Auguri al Re Bhumipol Adulyadej

Conoscete Bhumipol Adulyadej, il re della Thailandia?

Oggi 5 dicembre 2014, si festeggiano gli 87 anni di re Bhumipol Adulyadej, conosciuto come Rama IX della dinastia Chakri, nato a Cambridge negli Stati Uniti nel 1927 e asceso al trono del Regno della Thailandia nel lontano giugno del 1946. 
Il Paese, come tutti gli anni, lo festeggia con migliaia di bandiere sventolanti dovunque, con canzoni, danze e spettacoli teatrali, con sontuosi fuochi artificiali e con folle entusiaste che inneggiano al Re Bhumipol Adulyadej ad ogni angolo di strada.
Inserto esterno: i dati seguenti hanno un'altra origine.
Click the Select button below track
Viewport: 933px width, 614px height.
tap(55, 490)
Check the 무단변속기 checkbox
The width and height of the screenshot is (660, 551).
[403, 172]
Il suo compleanno è anche la data in cui, in Thailandia, si festeggia la “Festa del papà”, così come, il compleanno della Regina, è la data in cui si festeggia la festa della mamma.
Diventato re in circostanze eccezionali, in pochi anni Bhumipol Adulyadej è riuscito ad impersonare un ruolo fondamentale nella vita politica e nell’immaginario collettivo della nazione, trasformando l’istituzione monarchica, allora impopolare, discreditata e sull’orlo dell’abolizione, nella componente centrale dello stato thailandese.
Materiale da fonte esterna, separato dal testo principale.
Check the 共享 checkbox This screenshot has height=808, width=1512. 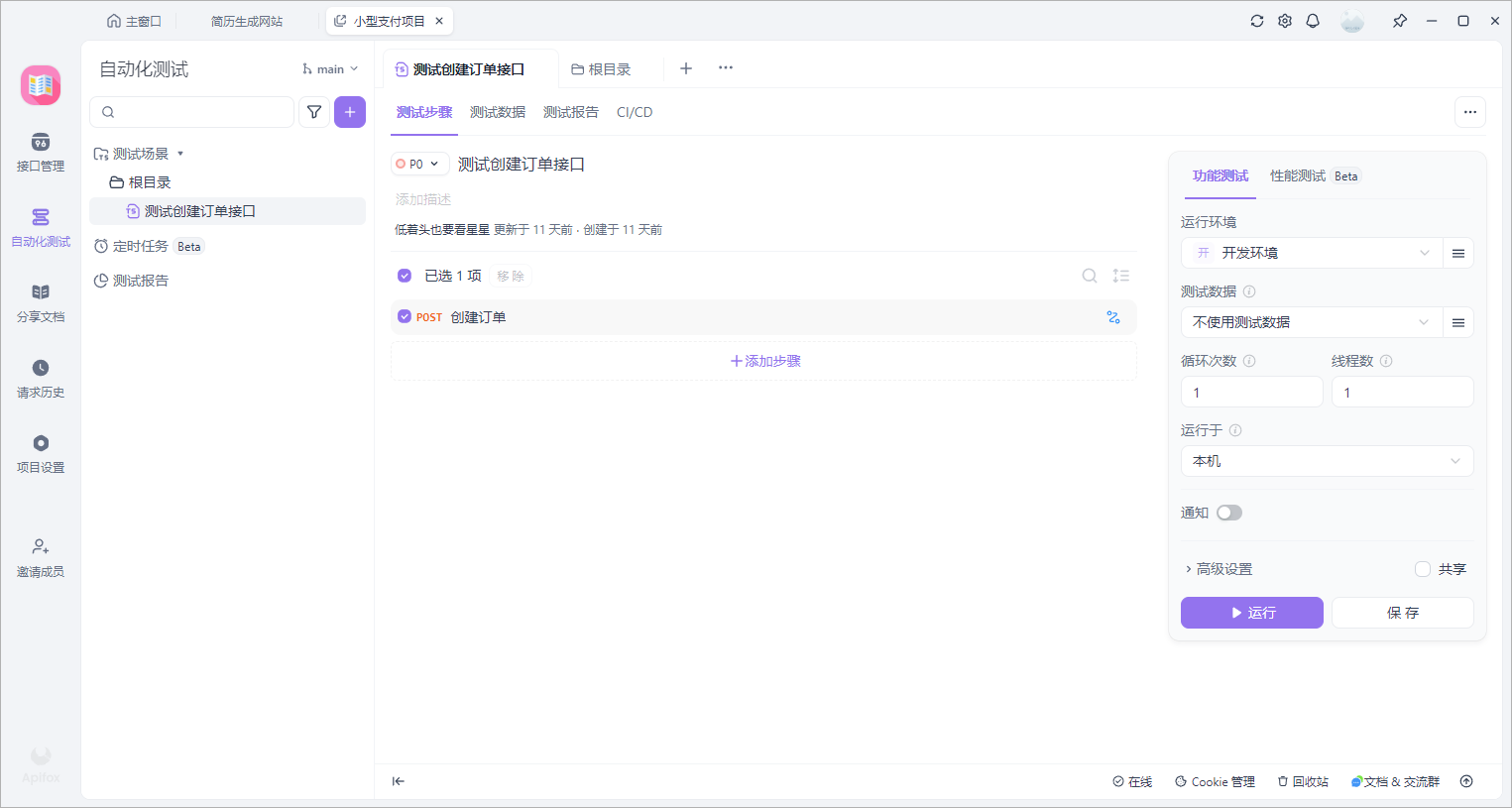tap(1423, 569)
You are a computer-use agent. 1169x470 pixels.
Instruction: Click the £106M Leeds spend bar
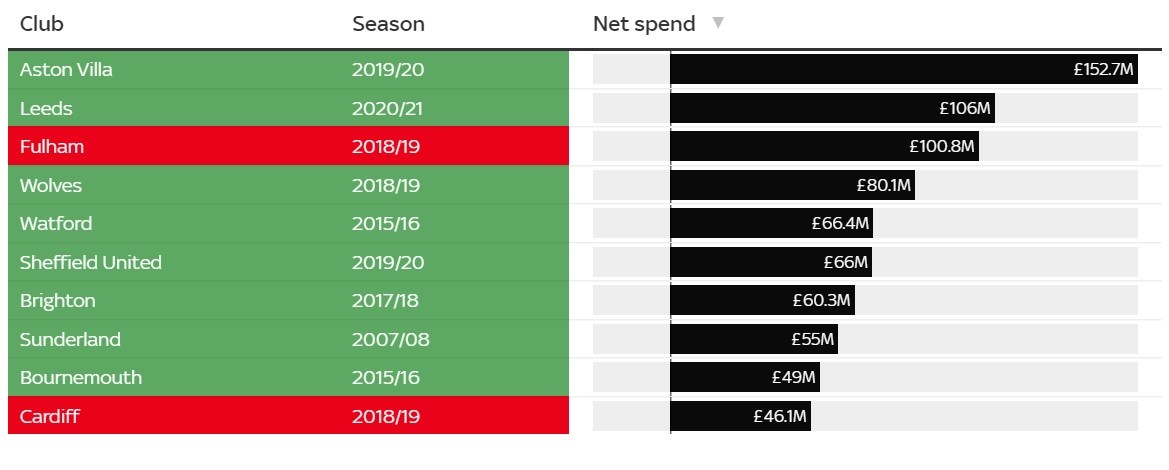832,108
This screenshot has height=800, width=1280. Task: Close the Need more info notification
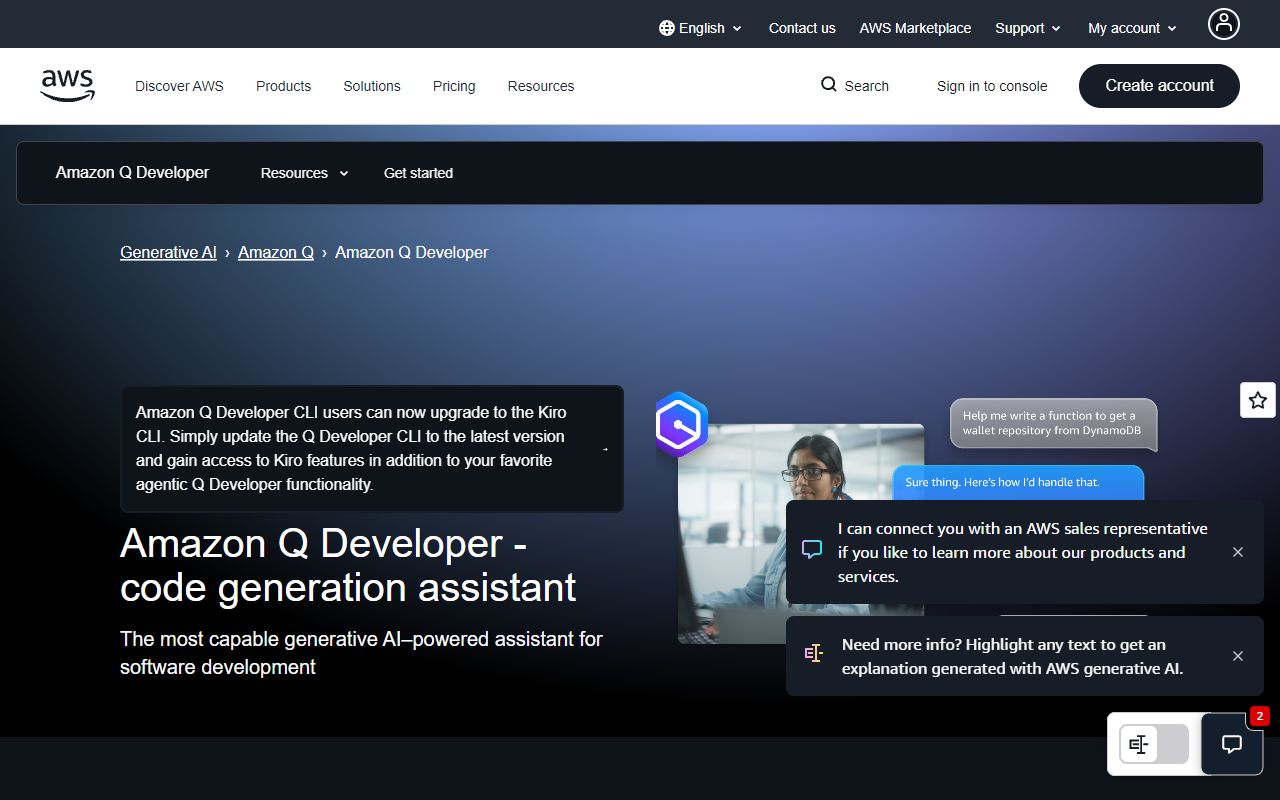click(x=1238, y=655)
L’eccezionale popolarità di quest’uomo speciale, con il suo carattere schivo e riservato, è stata costruita a partire dagli anni Cinquanta attraverso una intensa azione di provvedimenti per migliorare le condizioni di vita del popolo, con visite frequenti fra i contadini delle regioni più povere e disagiate del Regno e una “Santa Alleanza” con il potentissimo esercito, alleanza che dura ancora oggi e che risale ai tempi del maresciallo Sarit Thanarat, che ha governato la Thailandia dal 1959 al 1963, grazie a uno dei numerosi colpi di Stato che si sono succeduti nella storia del Paese asiatico.
La restaurazione della monarchia va collegata al bisogno, indispensabile nell’epoca storica in cui si è verificata, di avere un’ideologia da contrapporre a quella comunista allora in forte ascesa, per proteggere le classi dominanti e continuare a sviluppare il capitalismo thailandese attraverso gli investimenti nordamericani.
All’apice della Guerra Fredda infatti, la Thailandia rappresentava una dei principali alleati statunitensi nella regione del sud-est asiatico, ma gli aristocratici, l’esercito e i capitalisti asiatici, avevano bisogno di un forte simbolo nazionale che apparisse non straniero, non americano.
La monarchia, rappresentata da Bhumipol Adulyadej, assunse proprio questo ruolo chiave per gli equilibri politici dell’epoca.
Grazie agli aiuti economici americani e della Banca Mondiale, il Sovrano thailandese Bhumipol Adulyadej, ha cercato di migliorare le condizioni di vita nelle campagne, con opere pubbliche, progetti di sviluppo, programmi di scolarizzazione e opere di beneficenza.
Oggi Bhumipol Adulyadej è il sovrano regnante più longevo al mondo e, secondo il britannico The Independent, anche il più ricco, con una fortuna stimata di 23 miliardi di euro, mentre secondo la rivista statunitense Forbes, nel 2010 il patrimonio personale di Bhumipol Adulyadej, si aggirerebbe sui 30 miliardi di dollari, anche se queste stime comprendono terreni a Bangkok che la famiglia reale sostiene non siano di sua proprietà. Lo stesso Bhumipol Adulyadej ha fatto donazioni per la realizzazione di numerosi progetti di sviluppo in Thailandia, in particolare nei settori agricolo, ambientale, della salute pubblica, della promozione del lavoro, delle risorse idriche, delle comunicazioni e del benessere pubblico.
Per questo è così amato dal suo popolo, per questo questo uomo schivo e riservato è un simbolo trasversale riconosciuto da tutti di unità nazionale.
Normalmente, nella giornata in cui si festeggia il compleanno del Sovrano, c’è il divieto di vendita degli alcolici, ma quest’anno il divieto è stato “alleggerito”, passando da obbligatorio a consigliato.
Buon compleanno e lunga vita allo speciale Re thailandese Bhumipol Adulyadej.